Kafka

This guide walks you through setting up Kafka S3 sink connector to continuously write messages to UltiHash cluster. You’ll learn how to configure Kafka S3 sink connector, launch a local Kafka setup using Docker, produce Kafka messages, and write them to an UltiHash bucket continuously.

Download the S3 Sink connector locally

To use the S3 Sink connector with Kafka, you’ll need to download it locally. You can either use the command below, or do it manually via this link.
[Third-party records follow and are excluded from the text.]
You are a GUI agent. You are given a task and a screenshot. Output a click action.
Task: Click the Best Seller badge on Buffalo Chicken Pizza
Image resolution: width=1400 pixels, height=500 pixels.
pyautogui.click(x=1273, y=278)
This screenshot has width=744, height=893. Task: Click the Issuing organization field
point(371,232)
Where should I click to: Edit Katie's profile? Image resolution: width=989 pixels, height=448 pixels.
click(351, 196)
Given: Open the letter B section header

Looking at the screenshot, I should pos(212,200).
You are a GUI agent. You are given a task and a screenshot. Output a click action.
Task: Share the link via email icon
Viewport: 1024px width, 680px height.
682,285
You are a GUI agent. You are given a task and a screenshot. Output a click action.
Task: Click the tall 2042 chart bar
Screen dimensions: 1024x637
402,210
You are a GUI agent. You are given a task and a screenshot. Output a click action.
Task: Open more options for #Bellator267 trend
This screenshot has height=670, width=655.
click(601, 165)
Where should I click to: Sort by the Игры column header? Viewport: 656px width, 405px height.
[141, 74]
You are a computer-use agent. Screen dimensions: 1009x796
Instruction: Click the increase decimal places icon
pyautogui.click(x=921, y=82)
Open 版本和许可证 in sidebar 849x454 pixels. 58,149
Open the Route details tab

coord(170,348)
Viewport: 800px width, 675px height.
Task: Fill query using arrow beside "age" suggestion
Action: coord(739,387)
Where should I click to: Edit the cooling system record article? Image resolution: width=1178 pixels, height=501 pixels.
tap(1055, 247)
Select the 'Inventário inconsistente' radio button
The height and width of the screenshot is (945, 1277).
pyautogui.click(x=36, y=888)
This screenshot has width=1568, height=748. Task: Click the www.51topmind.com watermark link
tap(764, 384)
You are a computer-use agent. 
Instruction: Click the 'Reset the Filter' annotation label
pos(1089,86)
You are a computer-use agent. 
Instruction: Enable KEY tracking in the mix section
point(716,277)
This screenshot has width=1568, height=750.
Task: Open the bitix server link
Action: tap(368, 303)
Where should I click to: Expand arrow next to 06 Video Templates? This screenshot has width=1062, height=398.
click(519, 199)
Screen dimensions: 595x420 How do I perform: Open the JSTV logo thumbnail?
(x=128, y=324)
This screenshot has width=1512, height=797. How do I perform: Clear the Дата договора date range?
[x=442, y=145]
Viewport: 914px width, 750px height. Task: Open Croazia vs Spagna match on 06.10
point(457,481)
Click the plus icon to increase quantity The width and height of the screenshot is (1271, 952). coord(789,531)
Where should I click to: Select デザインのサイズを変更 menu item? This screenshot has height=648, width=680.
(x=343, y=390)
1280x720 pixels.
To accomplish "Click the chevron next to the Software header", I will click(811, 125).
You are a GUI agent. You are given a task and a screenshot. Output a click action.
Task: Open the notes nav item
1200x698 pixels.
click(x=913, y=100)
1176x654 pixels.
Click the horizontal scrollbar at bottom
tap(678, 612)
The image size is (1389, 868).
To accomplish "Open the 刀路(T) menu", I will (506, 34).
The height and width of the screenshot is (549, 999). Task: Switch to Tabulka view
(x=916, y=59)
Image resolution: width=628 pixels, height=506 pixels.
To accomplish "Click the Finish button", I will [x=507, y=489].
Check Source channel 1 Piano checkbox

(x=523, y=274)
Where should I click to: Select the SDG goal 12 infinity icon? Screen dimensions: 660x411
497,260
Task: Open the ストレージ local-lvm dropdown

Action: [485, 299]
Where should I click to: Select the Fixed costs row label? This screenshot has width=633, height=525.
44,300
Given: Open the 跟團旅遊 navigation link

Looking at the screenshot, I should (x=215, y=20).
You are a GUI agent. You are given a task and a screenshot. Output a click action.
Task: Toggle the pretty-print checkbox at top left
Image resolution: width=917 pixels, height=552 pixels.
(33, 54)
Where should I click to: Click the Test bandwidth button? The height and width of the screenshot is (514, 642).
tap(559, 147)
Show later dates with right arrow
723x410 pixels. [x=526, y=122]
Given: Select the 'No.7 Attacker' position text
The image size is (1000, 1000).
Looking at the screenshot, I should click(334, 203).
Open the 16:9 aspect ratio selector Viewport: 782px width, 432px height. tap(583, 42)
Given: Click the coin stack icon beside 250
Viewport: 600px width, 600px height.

Make sure to keep track of the target path file (it needs to reside in the right folder)

mkdir -p ./connect-plugins
cd connect-plugins

curl -O <https://packages.confluent.io/maven/io/confluent/kafka-connect-s3/10.7.1/kafka-connect-s3-10.7.1.jar>

Create a docker-compose.kafka-connect.yml file

Create the following yml file. Make sure that the path to the plugins (S3 Sink Connector) is accurate.

version: '3.8'

services:
  zookeeper:
    image: confluentinc/cp-zookeeper:7.5.0
    container_name: zookeeper
    ports:
      - "2181:2181"
    environment:
      ZOOKEEPER_CLIENT_PORT: 2181
      ZOOKEEPER_TICK_TIME: 2000

  kafka:
    image: confluentinc/cp-kafka:7.5.0
    container_name: kafka
    ports:
      - "9092:9092"
    depends_on:
      - zookeeper
    environment:
      KAFKA_BROKER_ID: 1
      KAFKA_ZOOKEEPER_CONNECT: zookeeper:2181
      KAFKA_LISTENER_SECURITY_PROTOCOL_MAP: PLAINTEXT:PLAINTEXT
      KAFKA_INTER_BROKER_LISTENER_NAME: PLAINTEXT
      KAFKA_ADVERTISED_LISTENERS: PLAINTEXT://kafka:9092
      KAFKA_LISTENERS: PLAINTEXT://0.0.0.0:9092
      KAFKA_OFFSETS_TOPIC_REPLICATION_FACTOR: 1

  connect:
    image: confluentinc/cp-kafka-connect:7.5.0
    container_name: connect
    ports:
      - "8083:8083"
    depends_on:
      - kafka
    environment:
      CONNECT_REST_ADVERTISED_HOST_NAME: connect
      CONNECT_REST_PORT: 8083
      CONNECT_BOOTSTRAP_SERVERS: kafka:9092
      CONNECT_GROUP_ID: "connect-cluster"
      CONNECT_CONFIG_STORAGE_TOPIC: "connect-configs"
      CONNECT_OFFSET_STORAGE_TOPIC: "connect-offsets"
      CONNECT_STATUS_STORAGE_TOPIC: "connect-status"
      CONNECT_CONFIG_STORAGE_REPLICATION_FACTOR: 1
      CONNECT_OFFSET_STORAGE_REPLICATION_FACTOR: 1
      CONNECT_STATUS_STORAGE_REPLICATION_FACTOR: 1
      CONNECT_KEY_CONVERTER: "org.apache.kafka.connect.storage.StringConverter"
      CONNECT_VALUE_CONVERTER: "org.apache.kafka.connect.storage.StringConverter"
      CONNECT_PLUGIN_PATH: "/usr/share/java/plugins"
      CONNECT_LOG4J_ROOT_LOGLEVEL: INFO
      CONNECT_RUNNABLE_PRECONDITION_CLASS:
      CONNECT_DISABLE_PRECHECKS: "true"
    volumes:
      - ./plugins:/usr/share/java/plugins

Start Kafka

docker compose -f docker-compose.kafka-connect.yml up -d

docker ps #check that your containers are running

Configure the S3 Sink Connector

Use the following command to configure your S3 Sink Connector. The target bucket in UltiHash needs to exist in your UltiHash Cluster prior to this configuration.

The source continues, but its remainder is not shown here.